Now Vivi’s eyes snapped up to meet her mother’s. “I don’t believe you said that.”
They went on standing face-to-face in the narrow hall.
“I’m sorry. You’re right. That wasn’t exactly compassionate on my part. A person who studies the meaning of words.”
* * *
The night after Vivi lit the candles in the menorah and Horace lost his temper at the top of his lungs, he took the elevator to the fourth floor again. This time there was no assaulting of buttons, w
renching open of steel cabs, or pounding on doors, though his manner was still brusque.
He rang the bell and waited. Charlotte opened the door. He was sorry he hadn’t come earlier. He would have preferred to do this without her in the apartment.
He wheeled past her into the living room. “Is the kid around?” he asked without meeting her eyes.
“If you mean Vivi, she’s in her room doing her homework.”
He looked up at her, finally. “I suppose you know why I’m here.”
“Do you want me to get her?”
“Do you mind if I go in there?”
“Tread gently.”
“I put on my kid gloves before I came up here.” He wheeled across the living room and down the short hall.
She didn’t follow, but she was listening.
“Hi, kiddo.” His voice carried to the living room. It was too hearty.
If Vivi replied, Charlotte couldn’t hear it.
“Mind if I come in?”
Again she couldn’t make out Vivi’s answer, but she heard the rubber wheels roll over the place in the floor that always squeaked.
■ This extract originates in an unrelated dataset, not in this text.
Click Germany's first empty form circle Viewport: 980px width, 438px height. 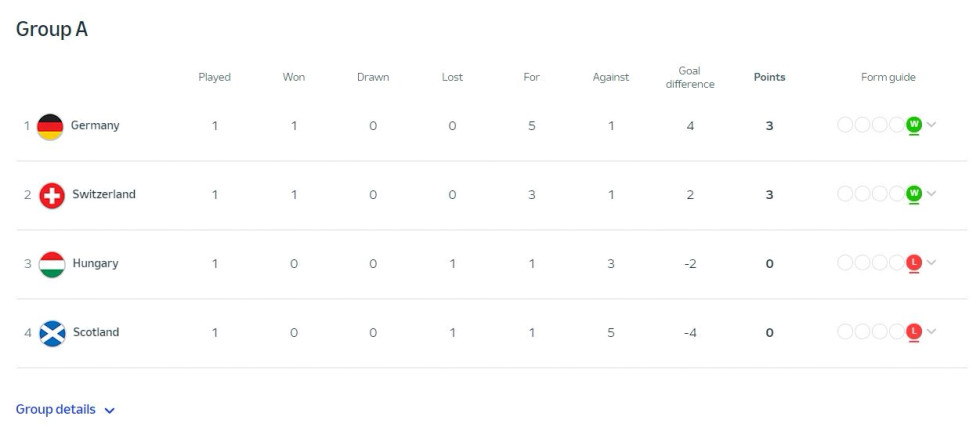point(844,124)
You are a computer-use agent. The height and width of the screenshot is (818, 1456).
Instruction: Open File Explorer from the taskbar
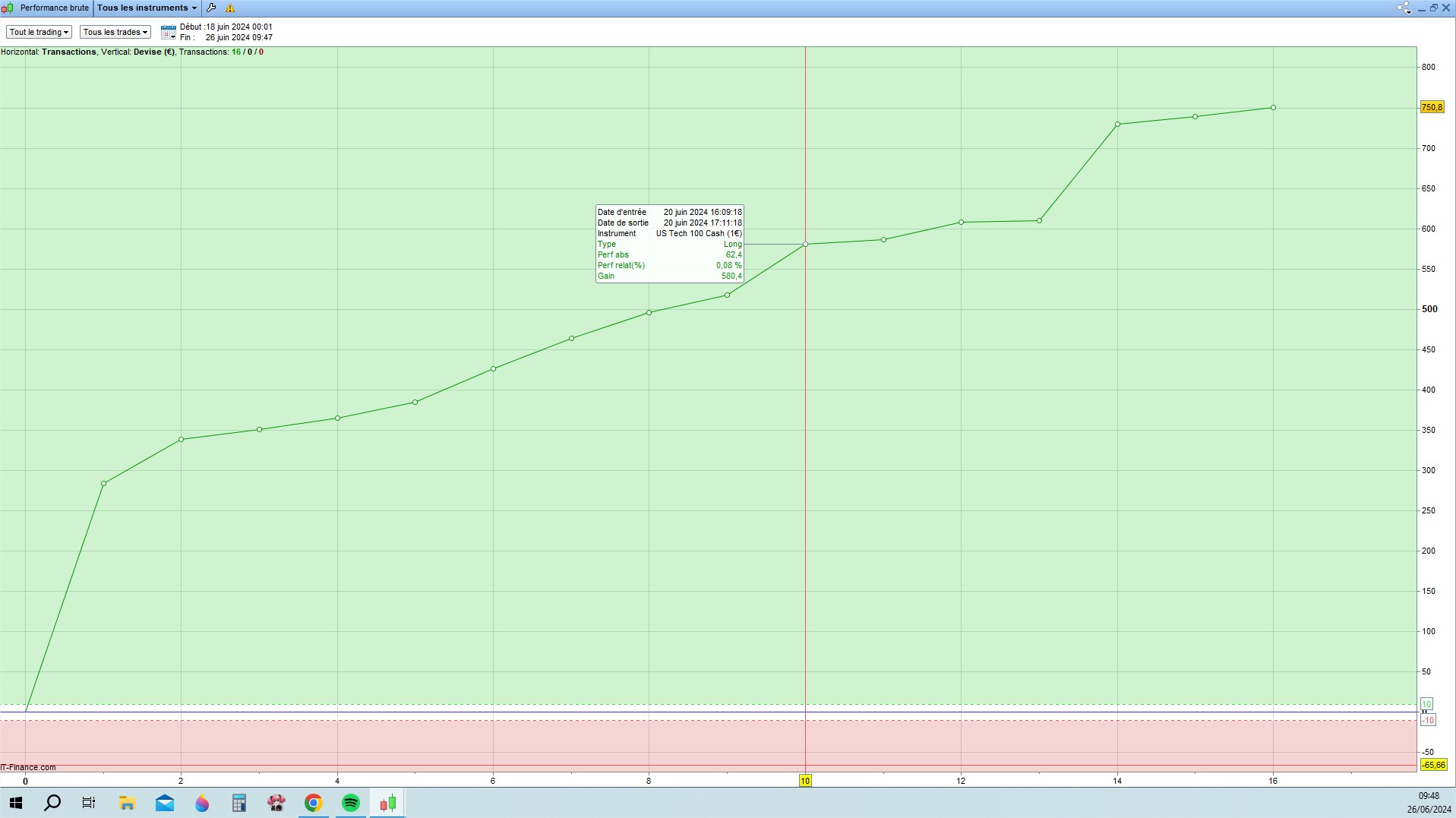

“About last night,” he said, and now his voice grew so quiet that she couldn’t make out his words either, but later Vivi told her about the conversation.
“He said he was sorry he lost his temper, but he hoped I’d understand. He couldn’t go up or down stairs, and you’re not supposed to use an elevator in a fire. He said he had nightmares about it all the time. He said President Roosevelt used to, too, though no one knew it until after he was dead.”